Dataset excerpt:
——————————
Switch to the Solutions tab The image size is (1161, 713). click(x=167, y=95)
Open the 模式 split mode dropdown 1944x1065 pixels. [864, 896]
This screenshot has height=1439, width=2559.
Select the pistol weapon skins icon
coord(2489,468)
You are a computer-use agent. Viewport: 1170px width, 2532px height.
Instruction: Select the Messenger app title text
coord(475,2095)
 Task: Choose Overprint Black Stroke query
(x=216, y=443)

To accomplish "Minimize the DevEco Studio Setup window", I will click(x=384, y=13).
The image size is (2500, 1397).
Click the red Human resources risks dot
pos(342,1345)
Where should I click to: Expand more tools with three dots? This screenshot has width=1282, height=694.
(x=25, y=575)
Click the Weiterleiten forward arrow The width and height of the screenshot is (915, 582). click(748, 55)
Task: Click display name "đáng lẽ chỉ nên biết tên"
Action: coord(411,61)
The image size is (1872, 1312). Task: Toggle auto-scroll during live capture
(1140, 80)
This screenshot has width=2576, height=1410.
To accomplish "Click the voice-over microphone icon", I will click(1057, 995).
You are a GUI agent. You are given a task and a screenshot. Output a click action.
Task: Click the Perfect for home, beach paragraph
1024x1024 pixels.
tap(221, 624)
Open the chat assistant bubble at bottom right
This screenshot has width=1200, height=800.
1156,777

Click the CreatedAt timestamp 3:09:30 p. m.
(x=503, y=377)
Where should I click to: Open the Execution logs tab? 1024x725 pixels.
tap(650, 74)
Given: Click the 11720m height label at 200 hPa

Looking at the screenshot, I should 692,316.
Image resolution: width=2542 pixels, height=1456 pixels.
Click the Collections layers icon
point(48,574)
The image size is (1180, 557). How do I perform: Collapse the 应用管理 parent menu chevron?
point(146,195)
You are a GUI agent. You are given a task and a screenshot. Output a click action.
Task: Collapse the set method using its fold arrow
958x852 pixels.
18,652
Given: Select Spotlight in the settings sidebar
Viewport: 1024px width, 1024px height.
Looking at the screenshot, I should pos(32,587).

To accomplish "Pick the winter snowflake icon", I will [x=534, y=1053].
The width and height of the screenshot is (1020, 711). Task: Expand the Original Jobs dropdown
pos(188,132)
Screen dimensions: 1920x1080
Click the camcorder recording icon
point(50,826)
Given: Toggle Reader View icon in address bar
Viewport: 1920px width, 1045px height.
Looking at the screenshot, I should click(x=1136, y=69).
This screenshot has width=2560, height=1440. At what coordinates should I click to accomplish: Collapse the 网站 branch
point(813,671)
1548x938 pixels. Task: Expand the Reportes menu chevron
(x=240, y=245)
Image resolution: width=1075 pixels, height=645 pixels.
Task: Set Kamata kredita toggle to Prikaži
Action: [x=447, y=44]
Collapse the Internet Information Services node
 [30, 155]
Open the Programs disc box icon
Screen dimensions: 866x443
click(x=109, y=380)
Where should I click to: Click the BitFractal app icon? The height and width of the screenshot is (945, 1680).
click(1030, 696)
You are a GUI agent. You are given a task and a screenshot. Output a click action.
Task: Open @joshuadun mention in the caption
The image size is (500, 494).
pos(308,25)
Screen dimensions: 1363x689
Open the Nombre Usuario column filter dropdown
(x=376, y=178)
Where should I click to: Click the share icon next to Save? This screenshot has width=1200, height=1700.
——————————
Convert every line of the items above into a numbered list, omitting any blank lines.

### [Exercise solution]
1. Switch to the Solutions tab The image size is (1161, 713). click(x=167, y=95)
2. Open the 模式 split mode dropdown 1944x1065 pixels. [864, 896]
3. This screenshot has height=1439, width=2559.
4. Select the pistol weapon skins icon
5. coord(2489,468)
6. You are a computer-use agent. Viewport: 1170px width, 2532px height.
7. Instruction: Select the Messenger app title text
8. coord(475,2095)
9.  Task: Choose Overprint Black Stroke query
10. (x=216, y=443)
11. To accomplish "Minimize the DevEco Studio Setup window", I will click(x=384, y=13).
12. The image size is (2500, 1397).
13. Click the red Human resources risks dot
14. pos(342,1345)
15. Where should I click to: Expand more tools with three dots? This screenshot has width=1282, height=694.
16. (x=25, y=575)
17. Click the Weiterleiten forward arrow The width and height of the screenshot is (915, 582). click(748, 55)
18. Task: Click display name "đáng lẽ chỉ nên biết tên"
19. Action: coord(411,61)
20. The image size is (1872, 1312). Task: Toggle auto-scroll during live capture
21. (1140, 80)
22. This screenshot has width=2576, height=1410.
23. To accomplish "Click the voice-over microphone icon", I will click(1057, 995).
24. You are a GUI agent. You are given a task and a screenshot. Output a click action.
25. Task: Click the Perfect for home, beach paragraph
26. 1024x1024 pixels.
27. tap(221, 624)
28. Open the chat assistant bubble at bottom right
29. This screenshot has width=1200, height=800.
30. 1156,777
31. Click the CreatedAt timestamp 3:09:30 p. m.
32. (x=503, y=377)
33. Where should I click to: Open the Execution logs tab? 1024x725 pixels.
34. tap(650, 74)
35. Given: Click the 11720m height label at 200 hPa
36. Looking at the screenshot, I should 692,316.
37. Image resolution: width=2542 pixels, height=1456 pixels.
38. Click the Collections layers icon
39. point(48,574)
40. The image size is (1180, 557). How do I perform: Collapse the 应用管理 parent menu chevron?
41. point(146,195)
42. You are a GUI agent. You are given a task and a screenshot. Output a click action.
43. Task: Collapse the set method using its fold arrow
44. 958x852 pixels.
45. 18,652
46. Given: Select Spotlight in the settings sidebar
47. Viewport: 1024px width, 1024px height.
48. Looking at the screenshot, I should pos(32,587).
49. To accomplish "Pick the winter snowflake icon", I will [x=534, y=1053].
50. The width and height of the screenshot is (1020, 711). Task: Expand the Original Jobs dropdown
51. pos(188,132)
52. Screen dimensions: 1920x1080
53. Click the camcorder recording icon
54. point(50,826)
55. Given: Toggle Reader View icon in address bar
56. Viewport: 1920px width, 1045px height.
57. Looking at the screenshot, I should click(x=1136, y=69).
58. This screenshot has width=2560, height=1440. At what coordinates should I click to accomplish: Collapse the 网站 branch
59. point(813,671)
60. 1548x938 pixels. Task: Expand the Reportes menu chevron
61. (x=240, y=245)
62. Image resolution: width=1075 pixels, height=645 pixels.
63. Task: Set Kamata kredita toggle to Prikaži
64. Action: [x=447, y=44]
65. Collapse the Internet Information Services node
66.  [30, 155]
67. Open the Programs disc box icon
68. Screen dimensions: 866x443
69. click(x=109, y=380)
70. Where should I click to: Click the BitFractal app icon? The height and width of the screenshot is (945, 1680).
71. click(1030, 696)
72. You are a GUI agent. You are given a task and a screenshot. Output a click action.
73. Task: Open @joshuadun mention in the caption
74. The image size is (500, 494).
75. pos(308,25)
76. Screen dimensions: 1363x689
77. Open the Nombre Usuario column filter dropdown
78. (x=376, y=178)
79. Where should I click to: Click the share icon next to Save? This screenshot has width=1200, height=1700.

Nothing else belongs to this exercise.